In silico analysis of NHP2 membrane protein, a novel vaccine candidate present in the RD7 region of Mycobacterium tuberculosis

Abstract

Abstract Mycobacterium tuberculosis, the etiological agent of tuberculosis, is one of the most tricky pathogens. We have only a few protective shields, like the BCG vaccine against the pathogen, which itself has poor efficacy in preventing adult tuberculosis. Even though different vaccine trials for an alternative vaccine have been conducted, those studies have not shown much promising results. In the current study, advanced computational technology was used to study the potential of a novel hypothetical mycobacterial protein, identified by subtractive hybridization, to be a vaccine candidate.
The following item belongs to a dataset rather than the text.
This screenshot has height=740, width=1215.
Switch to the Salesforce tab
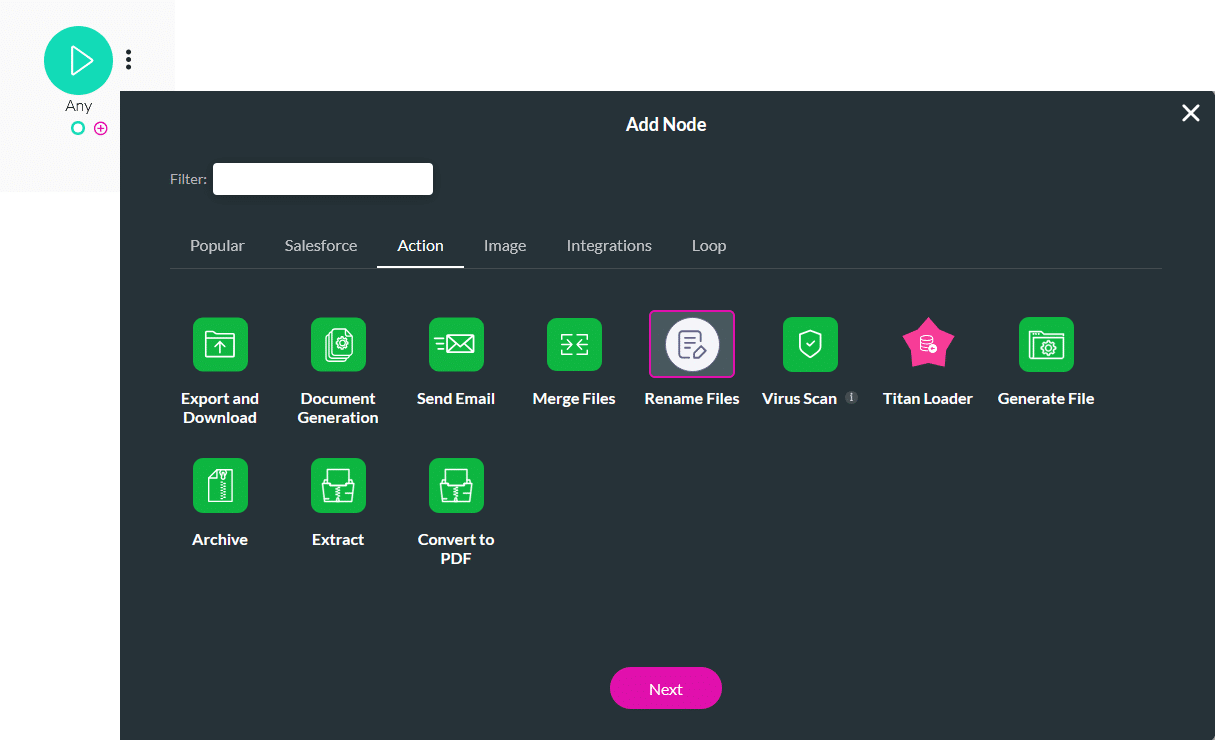pyautogui.click(x=320, y=245)
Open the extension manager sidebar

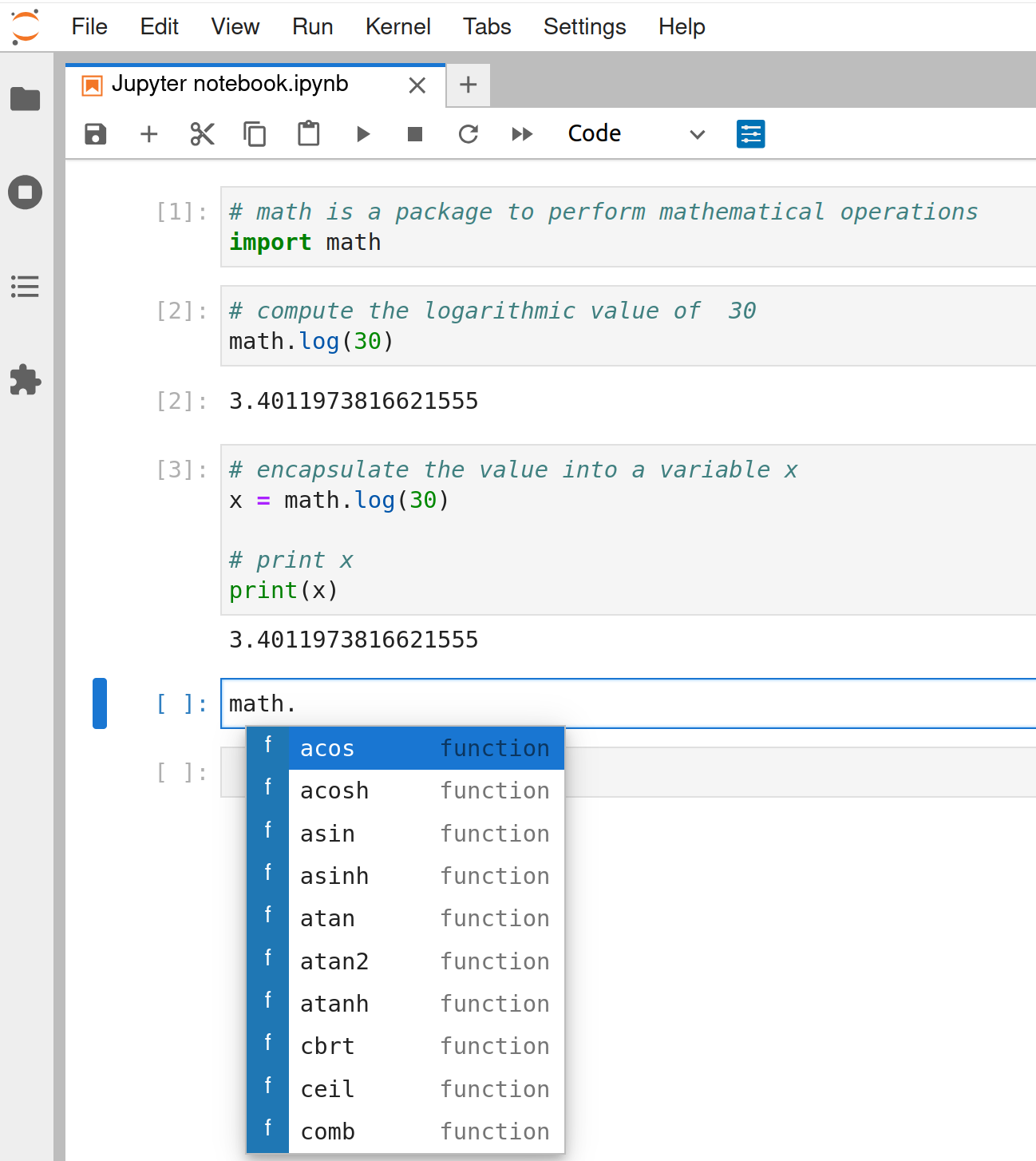click(x=26, y=380)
NHP2 (Novel Hypothetical Protein 2), housed in the RD7 region of the clinical strains of M. tuberculosis, was studied for its physical, chemical, immunological and structural properties using different computational tools. PFAM studies and Gene ontology studies depicted NHP2 protein to be functionally active with a possible antibiotic binding domain too. Different computational tools used to assess the toxicity, allergenicity and antigenicity of the protein indicated its antigenic nature. Immune Epitope Database (IEDB) tools were used to study the T and B cell determinants of the protein. The 3D structure of the protein was designed, refined and authenticated using bioinformatics tools. The validated tertiary structure of the protein was docked against the TLR3 immune receptor to study the binding affinity and docking scores. Molecular dynamic simulation of the protein-protein complex formed were studied. NHP2 was found to activate host immune response against tubercle bacillus and could be explored as a potential vaccine in the fight against tuberculosis.